### BRIEF A
List each distinct username shown as commenting in the credentials thread below, in the order they first appear.
### BRIEF B
Reproduce word for word the stretch of the credentials thread below from "droazen commented 6" through "Mark is doing.".

Notable is the fact that I do not have a service key setup when executing these tests but rather have logged in using my google account.

mwalker174 commented 6 years ago

I just ran into this issue. I get the same error using my account and a service account.

I can work around this by adding the following Java lines in runTool():

ctx.hadoopConfiguration().set("fs.gs.project.id", "<PROJECT>"); ctx.hadoopConfiguration().set("google.cloud.auth.service.account.json.keyfile", "<KEYFILE>");

mwalker174 commented 6 years ago

Also, I do not get the error with non-spark tools.

droazen commented 6 years ago

@jean-philippe-martin Your thoughts on this one?

jean-philippe-martin commented 6 years ago

Sounds like a bug in the Cloud Storage Connector's handling of default credentials.

lbergelson commented 6 years ago

They don't handle default credentials. They need explicit credentials set via spark property like Mark is doing.

jean-philippe-martin commented 6 years ago

I guess missing a feature is a kind of bug. Is there something we should do on our end?

lbergelson commented 6 years ago

@jean-philippe-martin If the connector could configure itself with default credentials that would be amazing.

### RECORDED DATA
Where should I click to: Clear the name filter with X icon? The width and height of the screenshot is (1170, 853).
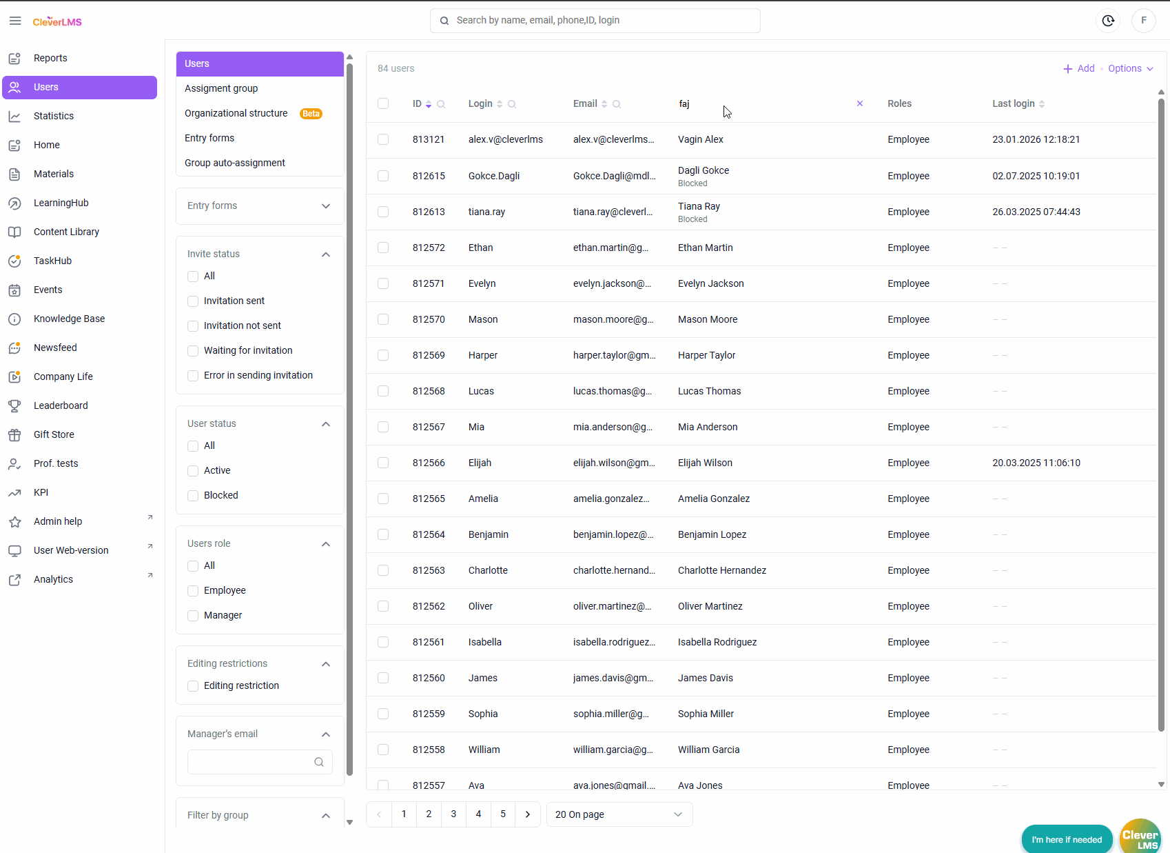coord(859,103)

### EXERCISE RESULT A
mwalker174
droazen
jean-philippe-martin
lbergelson

### EXERCISE RESULT B
droazen commented 6 years ago

@jean-philippe-martin Your thoughts on this one?

jean-philippe-martin commented 6 years ago

Sounds like a bug in the Cloud Storage Connector's handling of default credentials.

lbergelson commented 6 years ago

They don't handle default credentials. They need explicit credentials set via spark property like Mark is doing.